# Adding and Removing Data

## About the Data
In this notebook, we will be working with FIFA players data for 2022 obtained from [Kaggle](https://www.kaggle.com/datasets/stefanoleone992/fifa-22-complete-player-dataset)

## Setup
We will be working with the `players_22.csv` file, so we need to handle our imports and read it in.

In [1]:
import pandas as pd

In [4]:
players = pd.read_csv(
    'players_22.csv', 
    usecols=['short_name', 'wage_eur', 'age', 'club_name', 'nationality_name', 'preferred_foot']
)

## Creating new data
### Adding new columns
New columns get added to the right of the original columns and can be a single value, which will be **broadcasted** along the rows of the dataframe:

In [5]:
players['data_source'] = 'SO FIFA WEBSITE'
players.head()

Unnamed: 0,short_name,wage_eur,age,club_name,nationality_name,preferred_foot,data_source
0,L. Messi,320000.0,34,Paris Saint-Germain,Argentina,Left,SO FIFA WEBSITE
1,R. Lewandowski,270000.0,32,FC Bayern München,Poland,Right,SO FIFA WEBSITE
2,Cristiano Ronaldo,270000.0,36,Manchester United,Portugal,Right,SO FIFA WEBSITE
3,Neymar Jr,270000.0,29,Paris Saint-Germain,Brazil,Right,SO FIFA WEBSITE
4,K. De Bruyne,350000.0,30,Manchester City,Belgium,Right,SO FIFA WEBSITE


...or a Boolean mask:

In [6]:
players['player_younger_than_18'] = players.age < 18
players.head()

Unnamed: 0,short_name,wage_eur,age,club_name,nationality_name,preferred_foot,data_source,player_younger_than_18
0,L. Messi,320000.0,34,Paris Saint-Germain,Argentina,Left,SO FIFA WEBSITE,False
1,R. Lewandowski,270000.0,32,FC Bayern München,Poland,Right,SO FIFA WEBSITE,False
2,Cristiano Ronaldo,270000.0,36,Manchester United,Portugal,Right,SO FIFA WEBSITE,False
3,Neymar Jr,270000.0,29,Paris Saint-Germain,Brazil,Right,SO FIFA WEBSITE,False
4,K. De Bruyne,350000.0,30,Manchester City,Belgium,Right,SO FIFA WEBSITE,False


#### Using the `assign()` method to create columns
To create many columns at once or update existing columns, we can use `assign()`:

In [8]:
players.assign(
    from_france = players.nationality_name.str.contains('France'),
    from_argentina = players.nationality_name.str.contains('Argentina')
).head()

Unnamed: 0,short_name,wage_eur,age,club_name,nationality_name,preferred_foot,data_source,player_younger_than_18,from_france,from_argentina
0,L. Messi,320000.0,34,Paris Saint-Germain,Argentina,Left,SO FIFA WEBSITE,False,False,True
1,R. Lewandowski,270000.0,32,FC Bayern München,Poland,Right,SO FIFA WEBSITE,False,False,False
2,Cristiano Ronaldo,270000.0,36,Manchester United,Portugal,Right,SO FIFA WEBSITE,False,False,False
3,Neymar Jr,270000.0,29,Paris Saint-Germain,Brazil,Right,SO FIFA WEBSITE,False,False,False
4,K. De Bruyne,350000.0,30,Manchester City,Belgium,Right,SO FIFA WEBSITE,False,False,False


#### Concatenation
Say we were working with two separate dataframes, one with right footed players and the other with left footed players. If we wanted to look at all the players, we would have to concatenate the dataframes into a single one:

In [9]:
right_foot = players[players.preferred_foot == 'Right']
left_foot = players[players.preferred_foot == 'Left']

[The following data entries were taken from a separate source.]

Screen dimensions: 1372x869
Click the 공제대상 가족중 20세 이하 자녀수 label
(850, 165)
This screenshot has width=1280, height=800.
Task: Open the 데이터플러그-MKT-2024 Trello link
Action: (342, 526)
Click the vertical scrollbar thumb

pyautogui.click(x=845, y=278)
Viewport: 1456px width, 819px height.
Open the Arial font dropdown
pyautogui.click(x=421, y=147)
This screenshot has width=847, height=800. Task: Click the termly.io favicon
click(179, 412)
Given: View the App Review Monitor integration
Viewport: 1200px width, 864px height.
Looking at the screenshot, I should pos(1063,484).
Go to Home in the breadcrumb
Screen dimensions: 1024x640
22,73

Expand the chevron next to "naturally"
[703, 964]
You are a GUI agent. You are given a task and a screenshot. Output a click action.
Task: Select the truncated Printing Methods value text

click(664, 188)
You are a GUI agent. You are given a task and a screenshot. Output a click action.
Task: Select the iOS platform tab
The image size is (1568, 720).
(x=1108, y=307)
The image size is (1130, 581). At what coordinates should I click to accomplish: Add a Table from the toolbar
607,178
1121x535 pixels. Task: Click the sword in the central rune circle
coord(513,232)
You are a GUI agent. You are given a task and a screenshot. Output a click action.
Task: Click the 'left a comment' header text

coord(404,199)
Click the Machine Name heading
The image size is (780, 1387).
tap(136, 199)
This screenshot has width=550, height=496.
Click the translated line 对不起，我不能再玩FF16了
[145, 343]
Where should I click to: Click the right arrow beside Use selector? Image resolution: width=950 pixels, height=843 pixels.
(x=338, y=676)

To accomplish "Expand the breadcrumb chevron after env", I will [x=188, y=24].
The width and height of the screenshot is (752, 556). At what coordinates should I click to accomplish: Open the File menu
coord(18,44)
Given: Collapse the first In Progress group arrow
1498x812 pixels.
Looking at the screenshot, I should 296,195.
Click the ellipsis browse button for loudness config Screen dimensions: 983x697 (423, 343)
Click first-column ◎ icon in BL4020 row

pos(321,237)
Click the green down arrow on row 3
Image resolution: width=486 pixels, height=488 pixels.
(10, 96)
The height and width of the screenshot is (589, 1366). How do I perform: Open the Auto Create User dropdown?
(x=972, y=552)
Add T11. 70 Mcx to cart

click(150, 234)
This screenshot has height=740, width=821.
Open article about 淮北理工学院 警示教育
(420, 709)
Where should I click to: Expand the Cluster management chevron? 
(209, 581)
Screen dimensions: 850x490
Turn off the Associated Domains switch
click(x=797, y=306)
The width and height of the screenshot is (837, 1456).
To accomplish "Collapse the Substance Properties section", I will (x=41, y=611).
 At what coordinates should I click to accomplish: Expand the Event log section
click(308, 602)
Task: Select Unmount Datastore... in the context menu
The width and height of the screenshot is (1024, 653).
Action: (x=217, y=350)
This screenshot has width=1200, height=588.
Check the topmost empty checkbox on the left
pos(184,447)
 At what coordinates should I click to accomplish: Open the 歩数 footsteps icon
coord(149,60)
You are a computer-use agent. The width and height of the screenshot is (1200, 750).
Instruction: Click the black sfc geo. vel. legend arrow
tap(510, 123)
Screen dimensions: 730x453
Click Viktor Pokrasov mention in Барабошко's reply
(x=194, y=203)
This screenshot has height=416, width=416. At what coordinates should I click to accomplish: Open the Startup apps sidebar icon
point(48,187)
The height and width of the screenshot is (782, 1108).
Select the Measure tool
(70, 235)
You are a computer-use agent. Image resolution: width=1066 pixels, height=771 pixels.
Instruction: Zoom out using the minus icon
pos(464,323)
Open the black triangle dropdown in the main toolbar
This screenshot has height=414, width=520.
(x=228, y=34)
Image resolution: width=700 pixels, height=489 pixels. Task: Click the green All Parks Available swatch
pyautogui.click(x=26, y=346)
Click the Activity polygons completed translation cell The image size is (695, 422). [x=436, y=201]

right_foot.shape, left_foot.shape

((14674, 8), (4565, 8))

The `concat()` method by default works along the row axis (`axis=0`) and is equivalent to appending to the bottom. By concatenating the right foot and left foot dataframe, we get the full players dataset back:

In [10]:
pd.concat([right_foot, left_foot]).shape

(19239, 8)

Note that the previous result is equivalent to running the `append()` method of the dataframe:

In [11]:
right_foot.append(left_foot).shape

(19239, 8)

We have been working with a subset of the columns from the CSV file, but suppose that now we want to get some of the columns we ignored when we read in the data. Since we have added new columns in this notebook, we won't want to read in the file and perform those operations again. Instead, we will concatenate along the columns (`axis=1`) to add back what we are missing:

In [12]:
additional_columns = pd.read_csv(
    'players_22.csv', usecols=['player_positions', 'potential', 'overall']
)

In [13]:
pd.concat([players, additional_columns], axis=1).head()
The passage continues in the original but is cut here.